Les sociétés industrielles ne peuvent plus aujourd'hui s'ériger en modèle de développement. Avant même de détruire, pour l’ensemble des peuples, les équilibres environnementaux, elles se sont engagées dans une forme de déshabitation du monde qui compromet le maintien des formes humanisées de la vie. Sur cette question fondamentale, les systèmes de pensée qui ont fleuri au Sud du Sahara nous apportent un éclairage indispensable – et des pistes de réflexion. Ils nous offrent une leçon précieuse sur une notion marginalisée dans le Droit occidental, mais centrale dans ces systèmes?: l’inappropriable.
La Terre y est en effet placée hors de tout commerce. Envisagée comme une instance tierce, libre et souveraine, garante des interdits fondamentaux, elle n’appartient qu’à elle-même.?Forgée au creuset du rite, cette conception organise toute la vie de la communauté et le partage du sol. Elle est par là même contraire à nos fictions juridiques et économiques qui permettent d’agir comme si la terre était une marchandise circulant entre propriétaires privés, et qui ont pour effet de nous déterritorialiser. Aussi, elle permet un autre mode d’habiter le monde. Cet ouvrage entend montrer quelques voies offertes par des sociétés africaines pour repenser le rapport à la Terre et redonner dès lors un futur aux générations à venir.

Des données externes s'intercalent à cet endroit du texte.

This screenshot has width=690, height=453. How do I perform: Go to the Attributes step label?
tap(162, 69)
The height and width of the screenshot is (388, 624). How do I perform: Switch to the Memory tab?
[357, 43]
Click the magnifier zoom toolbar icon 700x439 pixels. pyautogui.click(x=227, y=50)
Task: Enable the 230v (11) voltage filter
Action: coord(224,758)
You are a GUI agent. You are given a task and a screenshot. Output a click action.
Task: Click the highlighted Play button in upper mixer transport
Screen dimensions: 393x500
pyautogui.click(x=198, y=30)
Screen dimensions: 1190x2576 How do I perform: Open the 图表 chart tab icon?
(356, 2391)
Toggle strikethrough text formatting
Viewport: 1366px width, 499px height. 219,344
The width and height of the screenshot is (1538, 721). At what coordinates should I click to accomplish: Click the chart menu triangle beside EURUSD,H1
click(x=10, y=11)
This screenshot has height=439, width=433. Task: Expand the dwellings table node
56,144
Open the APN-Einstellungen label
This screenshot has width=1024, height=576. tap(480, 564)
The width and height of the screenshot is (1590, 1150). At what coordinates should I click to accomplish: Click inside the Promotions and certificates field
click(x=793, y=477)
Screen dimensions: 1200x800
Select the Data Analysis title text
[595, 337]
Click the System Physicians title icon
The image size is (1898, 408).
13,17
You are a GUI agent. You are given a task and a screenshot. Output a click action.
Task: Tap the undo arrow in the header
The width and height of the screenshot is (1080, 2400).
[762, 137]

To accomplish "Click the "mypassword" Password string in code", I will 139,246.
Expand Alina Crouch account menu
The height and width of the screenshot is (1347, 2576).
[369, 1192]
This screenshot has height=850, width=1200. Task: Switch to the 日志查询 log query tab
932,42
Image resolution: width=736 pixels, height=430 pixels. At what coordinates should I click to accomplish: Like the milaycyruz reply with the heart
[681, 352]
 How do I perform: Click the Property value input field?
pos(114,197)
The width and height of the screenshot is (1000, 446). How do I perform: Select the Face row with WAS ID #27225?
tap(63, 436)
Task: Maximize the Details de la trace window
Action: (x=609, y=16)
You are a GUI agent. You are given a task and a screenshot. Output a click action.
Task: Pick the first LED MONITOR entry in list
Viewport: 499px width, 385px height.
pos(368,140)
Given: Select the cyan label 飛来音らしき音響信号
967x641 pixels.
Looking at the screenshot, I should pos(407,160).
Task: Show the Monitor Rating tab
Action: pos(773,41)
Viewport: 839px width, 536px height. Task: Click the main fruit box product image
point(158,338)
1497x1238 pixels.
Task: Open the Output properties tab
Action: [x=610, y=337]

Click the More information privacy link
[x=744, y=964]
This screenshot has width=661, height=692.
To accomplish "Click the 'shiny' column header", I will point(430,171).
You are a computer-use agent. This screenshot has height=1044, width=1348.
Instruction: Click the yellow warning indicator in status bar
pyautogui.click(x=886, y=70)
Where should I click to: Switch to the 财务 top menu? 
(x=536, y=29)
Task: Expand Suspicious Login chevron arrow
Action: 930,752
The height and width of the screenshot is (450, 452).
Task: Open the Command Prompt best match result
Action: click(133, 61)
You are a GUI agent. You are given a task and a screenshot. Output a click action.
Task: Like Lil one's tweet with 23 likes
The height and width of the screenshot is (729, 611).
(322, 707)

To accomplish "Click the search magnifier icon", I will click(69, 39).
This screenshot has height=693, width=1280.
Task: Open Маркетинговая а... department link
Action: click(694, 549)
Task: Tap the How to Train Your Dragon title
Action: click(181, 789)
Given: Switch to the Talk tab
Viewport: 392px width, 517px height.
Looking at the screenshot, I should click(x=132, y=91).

Danouta Liberski-Bagnoud est ethnologue. Directrice de recherche au CNRS, membre de l’Institut des mondes africains, sa recherche porte sur les systèmes de pensée voltaïques, qu’elle aborde à partir d’une longue expérience de terrain acquise auprès des communautés villageoises kasena du Burkina Faso. Formée au comparatisme expérimental dans la lignée de Marcel Detienne et Michel Cartry, elle a notamment participé aux travaux collectifs sur la fabrique du territoire, l’interdit du meurtre, l’architecture de l’invisible, les rites de deuil et la divination. Elle a été membre associée de l’Institut d’études avancées de Nantes.